The patient was treated with a high dose of pantoprazole, a proton pump inhibitor, and the warfarin medication was stopped. The patient was hemodynamically stabilized, and no recurrent bleeding occurred. On the seventh day following admission, follow-up endoscopy (Figure 2B) revealed a reduction of the bulging lesion and a fistula opening with clear discharge, which was suspected to be pancreatic fluid. A follow-up abdominal CT scan (Figure 1D) showed a small collapsed cyst without internal hematoma, and a fistulous tract was also observed between the duodenum and the pseudocyst, resulting in air pocket in the cyst. After only conservative treatment, the patient recovered without recurrent bleeding and was discharged without warfarin medication.

DISCUSSION

Pancreatitis may cause a spectrum of venous and arterial vascular complications.

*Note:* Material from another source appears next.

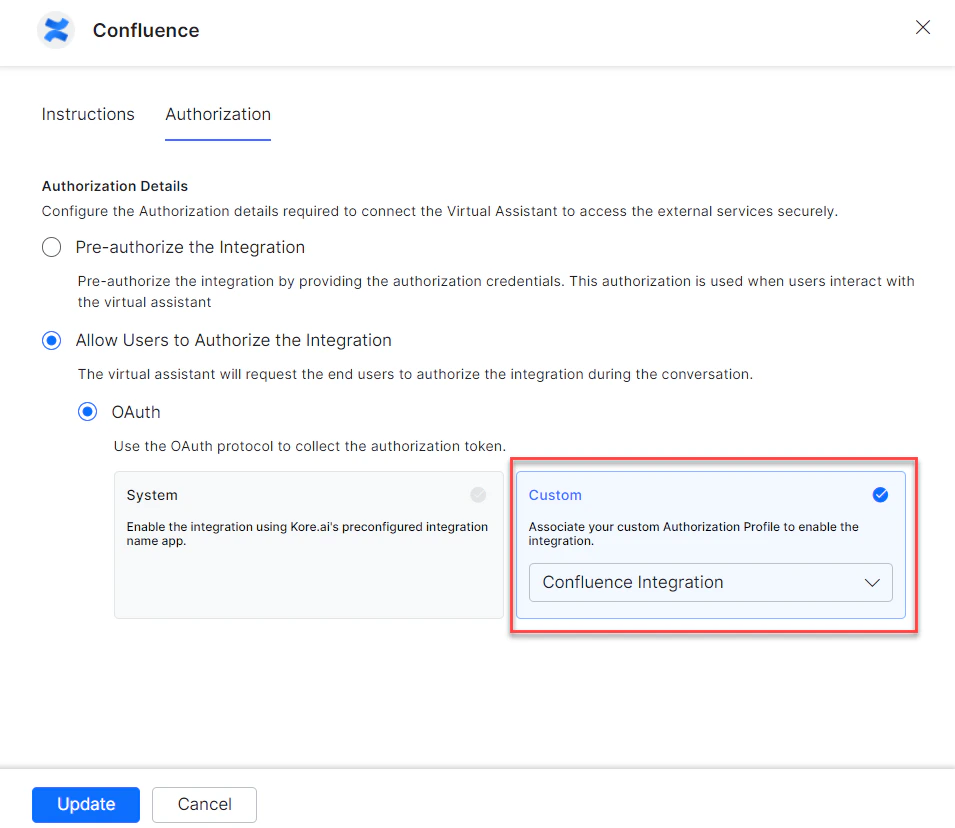
Task: Click the Confluence logo icon
Action: (55, 29)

Of these complications, venous thromboses are typically reported in the splenic vein and less commonly in the superior mesenteric vein or portal vein[5]. Thrombotic complications have been known to be more common in alcohol-induced, necrotizing, and chronic pancreatitis[6,7]. It has been suggested that the pathogenesis of venous thromboses involves stasis, spasm, and mass effects from the surrounding inflamed pancreas and direct damage of the venous wall by liberated enzymes[5]. Our case was associated with non-necrotizing, alcoholic pancreatitis. The portal vein was mainly involved, although venous thromboses also occurred in the distal splenic vein and superior mesenteric vein.

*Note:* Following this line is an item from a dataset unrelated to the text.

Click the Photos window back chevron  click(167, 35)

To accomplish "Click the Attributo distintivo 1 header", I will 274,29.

Specific therapeutic management for portal vein thrombosis seems to be mandatory to resolve portal vein obstruction, thereby preventing the development of chronic portal vein thrombosis and avoiding serious complications, such as portal vein hypertension, mesenteric ischemia, and infarction[2,3]. However, randomized controlled studies on the efficacies of most forms of therapy for portal vein thrombosis are lacking. The use of unfractionated heparin, with subsequent transition to oral warfarin is the most common approach to anticoagulation[2], while Gonzelez et al[8] recently reported that recanalization is observed in almost one third of patients, irrespective of whether they receive systemic anticoagulation. The issue of warfarin dose has not been addressed in randomized trials, and the optimal duration of anticoagulation is controversial[2]. What is certain is that the sooner the treatment is given, the better the outcome will be; the rate of recanalization is approximately 69% if anticoagulation is initiated within the first week after diagnosis, while it falls to 25% when initiated during the second week[3].

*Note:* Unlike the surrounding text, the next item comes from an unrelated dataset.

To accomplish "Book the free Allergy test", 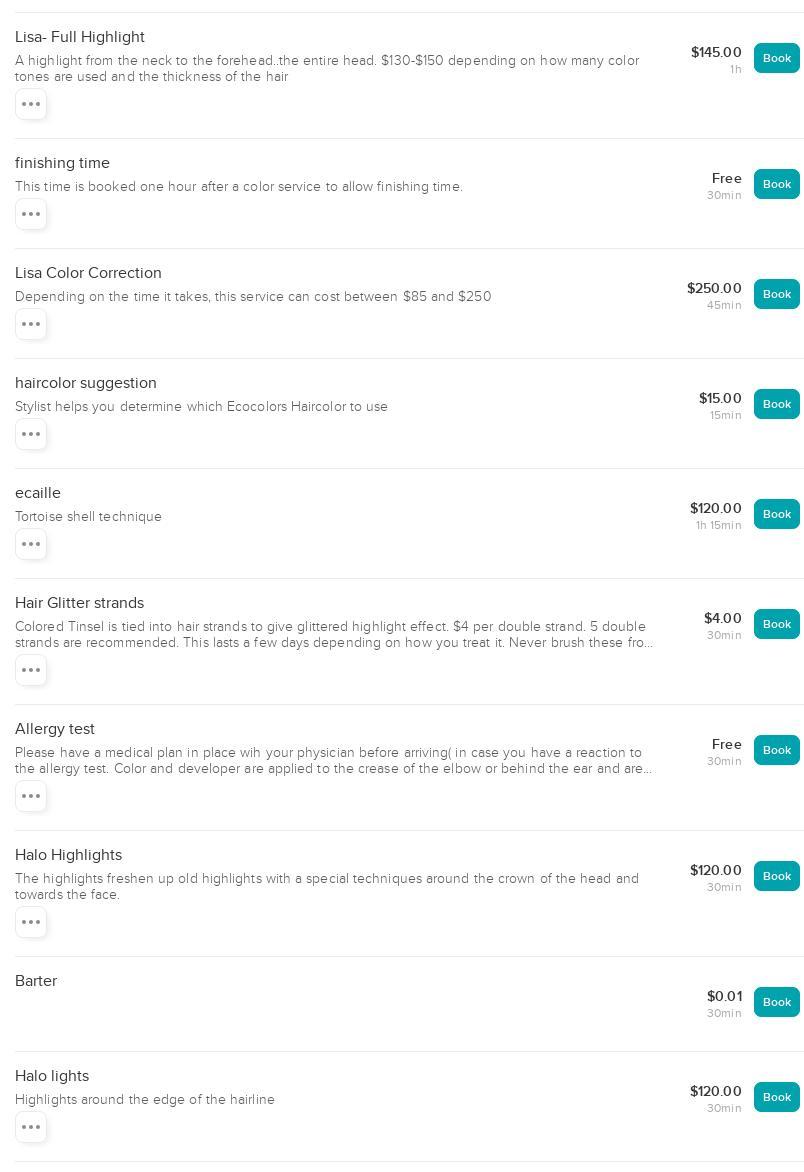I will [x=776, y=750].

In our case, anticoagulation therapy was not started at an earlier stage of portal venous thrombosis but began after the confirmation of thrombotic progression, which could explain why the patient achieved only partial portal vein recanalization. Fortunately, the patient did not develop mesenteric ischemia or infarction, and the portal vein thrombosis did not worsen further.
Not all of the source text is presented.